Task description: Each line of the records below that holds "screenshot" should be returned.

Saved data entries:

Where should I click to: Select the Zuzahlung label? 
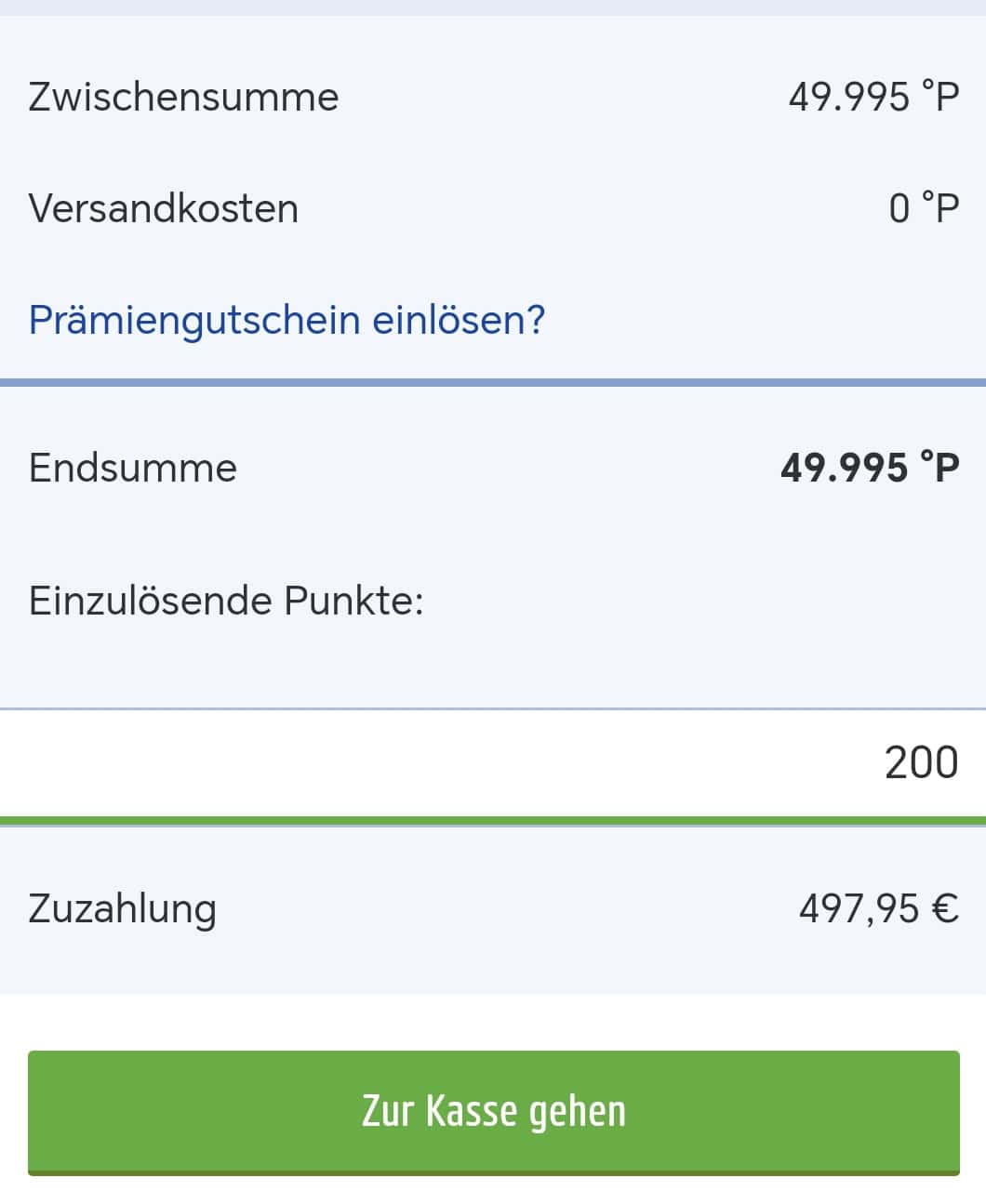point(122,907)
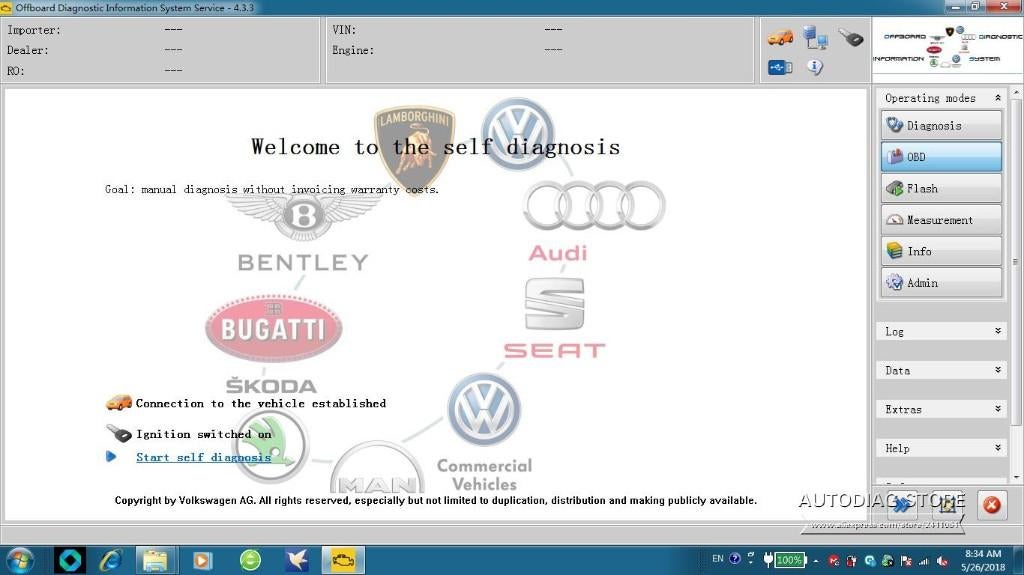
Task: Select the Measurement operating mode
Action: pos(941,220)
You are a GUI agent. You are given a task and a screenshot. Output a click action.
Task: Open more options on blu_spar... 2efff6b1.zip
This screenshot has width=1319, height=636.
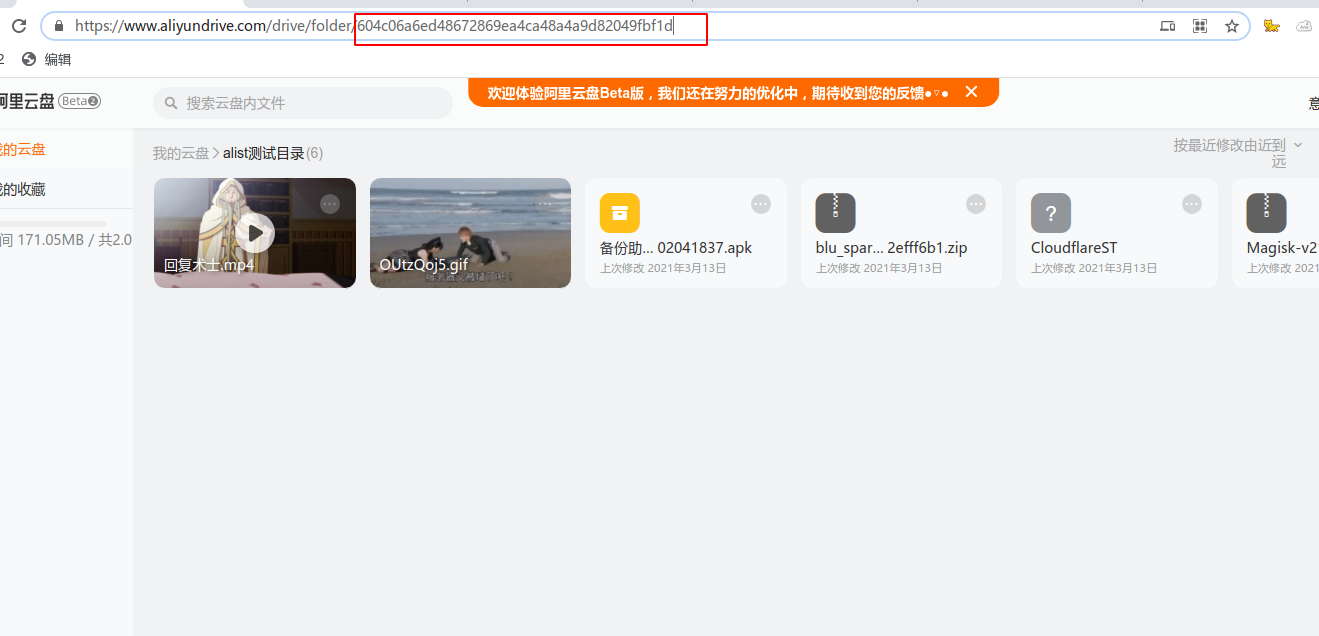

Solution for this problem:
You are a GUI agent. You are given a task and a screenshot. Output a click action.
This screenshot has width=1319, height=636.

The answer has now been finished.